At times my recent hospital experience took on the feeling of a battlefield. Sometimes it was a battle of wits while at other times it was more a physical battle. It was destined to be that way since my reason for coming to the ER in he first place was my struggle for a decent breath, one after another. But what surprised me was the early and then ongoing use of restraint.
I don't remember much of the admitting process. I was spending most of my effort just getting breath. It never would have occurred to me that the restraint I was feeling was for my own good.

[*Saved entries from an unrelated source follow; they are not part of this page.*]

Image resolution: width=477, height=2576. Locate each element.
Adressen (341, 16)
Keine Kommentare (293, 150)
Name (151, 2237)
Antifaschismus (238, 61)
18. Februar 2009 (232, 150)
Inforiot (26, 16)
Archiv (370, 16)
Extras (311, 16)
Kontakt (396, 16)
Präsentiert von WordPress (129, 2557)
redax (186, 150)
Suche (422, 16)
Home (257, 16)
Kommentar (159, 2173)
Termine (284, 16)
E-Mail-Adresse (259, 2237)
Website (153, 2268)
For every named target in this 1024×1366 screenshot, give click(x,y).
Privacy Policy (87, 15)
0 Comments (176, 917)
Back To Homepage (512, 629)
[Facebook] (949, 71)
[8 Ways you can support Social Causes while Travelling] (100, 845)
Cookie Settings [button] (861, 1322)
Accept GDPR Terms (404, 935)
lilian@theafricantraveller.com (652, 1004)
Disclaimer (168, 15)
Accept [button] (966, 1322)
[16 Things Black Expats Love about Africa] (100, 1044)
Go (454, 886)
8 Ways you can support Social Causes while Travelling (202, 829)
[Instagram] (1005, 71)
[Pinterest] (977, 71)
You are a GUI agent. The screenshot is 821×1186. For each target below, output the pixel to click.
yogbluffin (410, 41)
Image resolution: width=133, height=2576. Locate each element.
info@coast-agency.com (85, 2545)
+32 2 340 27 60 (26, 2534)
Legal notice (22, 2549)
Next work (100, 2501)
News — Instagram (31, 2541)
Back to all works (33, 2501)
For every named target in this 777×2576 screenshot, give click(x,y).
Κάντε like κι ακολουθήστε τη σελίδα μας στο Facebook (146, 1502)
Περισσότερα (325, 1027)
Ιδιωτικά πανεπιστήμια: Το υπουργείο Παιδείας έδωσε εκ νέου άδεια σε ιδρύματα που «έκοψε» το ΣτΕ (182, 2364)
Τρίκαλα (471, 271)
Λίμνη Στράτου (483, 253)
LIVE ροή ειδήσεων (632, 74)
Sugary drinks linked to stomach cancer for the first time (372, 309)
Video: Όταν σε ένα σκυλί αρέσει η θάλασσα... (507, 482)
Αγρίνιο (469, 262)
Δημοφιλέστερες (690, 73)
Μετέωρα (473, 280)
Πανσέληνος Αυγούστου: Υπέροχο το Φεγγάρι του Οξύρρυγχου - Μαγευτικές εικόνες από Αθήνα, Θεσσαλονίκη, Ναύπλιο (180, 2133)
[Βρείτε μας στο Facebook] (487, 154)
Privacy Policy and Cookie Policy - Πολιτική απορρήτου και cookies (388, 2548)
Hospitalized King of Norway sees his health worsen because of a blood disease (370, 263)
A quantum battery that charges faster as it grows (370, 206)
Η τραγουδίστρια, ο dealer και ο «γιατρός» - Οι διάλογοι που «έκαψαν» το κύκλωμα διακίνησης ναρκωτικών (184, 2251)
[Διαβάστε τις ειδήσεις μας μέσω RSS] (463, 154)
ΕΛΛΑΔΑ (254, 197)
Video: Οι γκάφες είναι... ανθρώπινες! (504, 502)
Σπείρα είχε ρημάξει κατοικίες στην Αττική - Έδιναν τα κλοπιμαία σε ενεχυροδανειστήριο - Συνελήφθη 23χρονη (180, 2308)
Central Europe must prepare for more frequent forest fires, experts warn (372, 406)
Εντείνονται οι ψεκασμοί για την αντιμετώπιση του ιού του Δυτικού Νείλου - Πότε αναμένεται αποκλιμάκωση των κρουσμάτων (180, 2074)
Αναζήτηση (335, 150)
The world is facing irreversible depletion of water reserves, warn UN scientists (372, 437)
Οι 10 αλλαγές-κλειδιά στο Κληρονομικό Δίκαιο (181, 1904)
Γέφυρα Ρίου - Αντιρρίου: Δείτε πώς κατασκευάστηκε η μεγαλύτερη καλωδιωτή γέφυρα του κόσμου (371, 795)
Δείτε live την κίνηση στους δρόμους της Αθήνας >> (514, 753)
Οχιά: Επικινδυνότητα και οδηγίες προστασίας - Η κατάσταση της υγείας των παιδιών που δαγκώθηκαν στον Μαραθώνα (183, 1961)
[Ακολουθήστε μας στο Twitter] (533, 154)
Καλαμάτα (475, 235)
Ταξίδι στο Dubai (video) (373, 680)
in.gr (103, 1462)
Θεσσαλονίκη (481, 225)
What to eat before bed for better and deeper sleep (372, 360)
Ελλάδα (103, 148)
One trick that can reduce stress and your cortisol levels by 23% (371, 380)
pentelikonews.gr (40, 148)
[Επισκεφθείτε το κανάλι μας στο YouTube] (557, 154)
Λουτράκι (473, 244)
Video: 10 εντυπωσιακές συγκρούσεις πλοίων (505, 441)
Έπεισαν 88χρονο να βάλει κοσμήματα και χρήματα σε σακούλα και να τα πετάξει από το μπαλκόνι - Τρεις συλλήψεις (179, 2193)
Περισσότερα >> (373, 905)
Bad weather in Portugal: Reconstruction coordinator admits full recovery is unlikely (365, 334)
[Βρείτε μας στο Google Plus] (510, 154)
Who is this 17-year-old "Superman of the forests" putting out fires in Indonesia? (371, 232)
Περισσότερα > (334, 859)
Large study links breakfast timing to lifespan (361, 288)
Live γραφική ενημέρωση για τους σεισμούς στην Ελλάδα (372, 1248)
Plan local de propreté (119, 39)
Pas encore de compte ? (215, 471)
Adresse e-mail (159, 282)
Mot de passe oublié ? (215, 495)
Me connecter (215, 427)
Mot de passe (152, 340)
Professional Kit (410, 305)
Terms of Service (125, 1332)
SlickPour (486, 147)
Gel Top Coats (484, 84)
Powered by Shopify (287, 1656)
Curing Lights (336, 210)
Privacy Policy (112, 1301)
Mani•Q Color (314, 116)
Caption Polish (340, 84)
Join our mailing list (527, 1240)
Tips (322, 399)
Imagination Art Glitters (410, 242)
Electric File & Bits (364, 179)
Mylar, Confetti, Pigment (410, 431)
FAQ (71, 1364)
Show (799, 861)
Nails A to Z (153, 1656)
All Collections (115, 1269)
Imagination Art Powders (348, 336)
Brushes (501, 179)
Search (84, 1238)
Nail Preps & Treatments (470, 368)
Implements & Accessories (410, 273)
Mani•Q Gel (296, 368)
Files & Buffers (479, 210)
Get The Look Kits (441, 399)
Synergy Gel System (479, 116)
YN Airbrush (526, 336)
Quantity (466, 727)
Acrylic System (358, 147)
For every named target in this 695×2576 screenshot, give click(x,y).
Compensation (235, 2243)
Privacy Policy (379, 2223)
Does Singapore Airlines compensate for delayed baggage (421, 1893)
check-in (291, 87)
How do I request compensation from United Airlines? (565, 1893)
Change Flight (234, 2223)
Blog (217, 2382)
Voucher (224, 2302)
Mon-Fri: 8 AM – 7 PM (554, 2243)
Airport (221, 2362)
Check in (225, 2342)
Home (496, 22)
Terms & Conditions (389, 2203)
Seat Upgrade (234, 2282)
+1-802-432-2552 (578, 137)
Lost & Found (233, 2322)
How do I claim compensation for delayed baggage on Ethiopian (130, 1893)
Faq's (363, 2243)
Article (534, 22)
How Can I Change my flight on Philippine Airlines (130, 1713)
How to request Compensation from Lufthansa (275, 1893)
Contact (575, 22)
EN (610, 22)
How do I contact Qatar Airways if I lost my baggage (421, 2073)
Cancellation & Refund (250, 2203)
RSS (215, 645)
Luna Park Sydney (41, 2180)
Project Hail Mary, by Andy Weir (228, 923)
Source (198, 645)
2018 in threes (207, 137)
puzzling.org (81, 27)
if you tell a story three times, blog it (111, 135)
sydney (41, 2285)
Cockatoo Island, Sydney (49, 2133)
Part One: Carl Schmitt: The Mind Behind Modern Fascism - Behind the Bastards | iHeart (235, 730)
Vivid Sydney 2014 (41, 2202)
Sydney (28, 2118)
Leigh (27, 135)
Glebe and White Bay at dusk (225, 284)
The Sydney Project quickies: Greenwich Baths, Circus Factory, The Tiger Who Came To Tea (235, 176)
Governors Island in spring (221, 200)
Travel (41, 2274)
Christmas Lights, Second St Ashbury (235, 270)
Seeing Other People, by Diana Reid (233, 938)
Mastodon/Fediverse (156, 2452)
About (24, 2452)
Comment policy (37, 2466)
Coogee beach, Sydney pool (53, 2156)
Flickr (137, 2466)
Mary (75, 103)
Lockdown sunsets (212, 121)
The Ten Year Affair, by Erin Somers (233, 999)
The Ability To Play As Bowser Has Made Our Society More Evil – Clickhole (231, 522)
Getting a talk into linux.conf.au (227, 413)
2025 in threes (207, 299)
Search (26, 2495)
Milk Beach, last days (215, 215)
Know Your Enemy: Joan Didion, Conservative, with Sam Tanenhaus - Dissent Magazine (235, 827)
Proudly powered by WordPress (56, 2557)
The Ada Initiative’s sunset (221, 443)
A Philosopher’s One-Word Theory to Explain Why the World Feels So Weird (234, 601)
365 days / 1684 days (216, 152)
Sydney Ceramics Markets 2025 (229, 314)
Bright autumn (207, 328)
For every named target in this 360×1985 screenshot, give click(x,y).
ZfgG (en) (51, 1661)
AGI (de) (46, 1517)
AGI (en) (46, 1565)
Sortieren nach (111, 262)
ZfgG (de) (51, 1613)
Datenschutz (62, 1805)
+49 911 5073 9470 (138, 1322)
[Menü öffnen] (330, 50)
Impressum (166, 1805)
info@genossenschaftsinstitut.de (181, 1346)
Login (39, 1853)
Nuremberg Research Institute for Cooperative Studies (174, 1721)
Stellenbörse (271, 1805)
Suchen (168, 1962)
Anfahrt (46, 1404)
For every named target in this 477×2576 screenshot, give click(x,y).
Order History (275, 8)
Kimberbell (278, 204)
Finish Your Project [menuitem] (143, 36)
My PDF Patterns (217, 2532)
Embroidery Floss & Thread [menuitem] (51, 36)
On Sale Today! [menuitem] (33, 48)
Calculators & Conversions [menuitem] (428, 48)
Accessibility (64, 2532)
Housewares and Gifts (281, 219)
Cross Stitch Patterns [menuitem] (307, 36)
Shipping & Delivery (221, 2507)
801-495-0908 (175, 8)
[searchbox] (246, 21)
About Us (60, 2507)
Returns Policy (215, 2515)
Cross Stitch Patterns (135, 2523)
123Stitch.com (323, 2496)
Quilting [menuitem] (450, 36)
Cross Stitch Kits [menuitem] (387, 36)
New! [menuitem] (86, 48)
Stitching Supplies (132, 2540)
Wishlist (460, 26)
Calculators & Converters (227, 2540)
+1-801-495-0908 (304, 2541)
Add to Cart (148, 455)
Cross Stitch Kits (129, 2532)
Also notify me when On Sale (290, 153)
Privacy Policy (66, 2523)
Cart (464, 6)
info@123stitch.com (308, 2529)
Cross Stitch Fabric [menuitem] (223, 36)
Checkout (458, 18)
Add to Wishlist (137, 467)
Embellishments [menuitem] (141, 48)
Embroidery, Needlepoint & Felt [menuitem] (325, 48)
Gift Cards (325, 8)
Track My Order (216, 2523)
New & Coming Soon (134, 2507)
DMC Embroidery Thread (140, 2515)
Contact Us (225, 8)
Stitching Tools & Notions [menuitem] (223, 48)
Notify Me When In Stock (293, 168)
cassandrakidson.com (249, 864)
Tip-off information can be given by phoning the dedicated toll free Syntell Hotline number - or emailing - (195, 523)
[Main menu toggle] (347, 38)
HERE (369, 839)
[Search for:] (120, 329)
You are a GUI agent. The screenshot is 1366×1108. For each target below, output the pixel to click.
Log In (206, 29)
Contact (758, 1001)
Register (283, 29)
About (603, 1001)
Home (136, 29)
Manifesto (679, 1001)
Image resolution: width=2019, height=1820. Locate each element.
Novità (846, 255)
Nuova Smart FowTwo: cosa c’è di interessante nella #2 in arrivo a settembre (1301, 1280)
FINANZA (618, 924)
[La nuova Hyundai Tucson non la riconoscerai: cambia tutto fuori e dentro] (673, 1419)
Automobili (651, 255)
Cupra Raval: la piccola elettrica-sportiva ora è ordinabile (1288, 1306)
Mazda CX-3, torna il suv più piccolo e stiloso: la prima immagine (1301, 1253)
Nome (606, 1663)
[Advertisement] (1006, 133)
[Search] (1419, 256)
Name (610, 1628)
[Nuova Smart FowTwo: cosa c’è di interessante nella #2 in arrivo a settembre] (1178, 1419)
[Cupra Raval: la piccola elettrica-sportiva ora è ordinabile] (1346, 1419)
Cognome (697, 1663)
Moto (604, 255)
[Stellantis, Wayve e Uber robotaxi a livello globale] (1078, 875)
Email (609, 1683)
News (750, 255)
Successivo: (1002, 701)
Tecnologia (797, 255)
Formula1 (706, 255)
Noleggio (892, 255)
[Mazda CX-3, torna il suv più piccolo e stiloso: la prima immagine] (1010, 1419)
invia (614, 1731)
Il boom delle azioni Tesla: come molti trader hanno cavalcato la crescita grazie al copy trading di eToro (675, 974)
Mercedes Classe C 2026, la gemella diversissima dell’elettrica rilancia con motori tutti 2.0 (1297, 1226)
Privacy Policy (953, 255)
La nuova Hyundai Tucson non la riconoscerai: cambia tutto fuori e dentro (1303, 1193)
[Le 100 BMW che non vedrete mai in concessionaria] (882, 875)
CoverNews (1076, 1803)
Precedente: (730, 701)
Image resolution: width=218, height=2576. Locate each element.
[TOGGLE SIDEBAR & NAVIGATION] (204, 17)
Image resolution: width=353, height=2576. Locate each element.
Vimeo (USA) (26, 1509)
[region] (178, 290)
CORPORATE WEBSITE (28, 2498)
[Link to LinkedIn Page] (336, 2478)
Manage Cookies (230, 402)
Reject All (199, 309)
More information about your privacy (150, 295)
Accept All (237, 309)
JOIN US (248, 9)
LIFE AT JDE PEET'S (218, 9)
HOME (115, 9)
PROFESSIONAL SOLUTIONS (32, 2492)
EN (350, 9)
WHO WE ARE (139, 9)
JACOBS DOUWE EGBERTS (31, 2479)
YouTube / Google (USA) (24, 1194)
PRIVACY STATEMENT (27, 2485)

The first restraints were merely hook-ups, a connection of electrical pads, wires and monitoring machines. With each new connection increasingly important vital signs such as blood pressure, pulse, body temperature , and blood oxygen level - a vital link was forged between me and the hospital. At this stage, I could have severed the relationship with little pain to either party.
The second set of restraints were more invasive. An IV (intravenous) line was inserted into one of the veins of my arm for ready access to my blood for injection of chemicals as well as collecting samples. A suction system humidified my breathing air. A particularly noxious device known as the NG Tube (nasal-gastric) was inserted through my nose cavity assuring (and also monopolizing) an open path for delivery of food and medication. This act, also called intubation has a feel of compliance enforcement because you sure as hell don't want to undergo it more than once. The coup de grace, an indwelling catheter was inserted through my penis into my bladder. I could no longer pee on my own nor could I move very far from the collecting hose without serious consequences,
Restraints in the third category are definitely compliance-based physical devices - straps, jackets, mittens. How little it takes to immobilize a grown man. A simple 1 inch belt can reduce the range of motion from "independent" to "helpless". These appear to be used mostly for physical manefestations of "bad dreams" or to prevent recurrence of equipment removal. Verbal teasing and taunts were often used in conjunction with this restraint level.
Finally, there are chemical induced restraints. This can be as simple as a sleeping pill and as extensive as combinations of blood pressure medications and psychosis inducing drugs. We will spend more time on this more controversial category in later blog articles.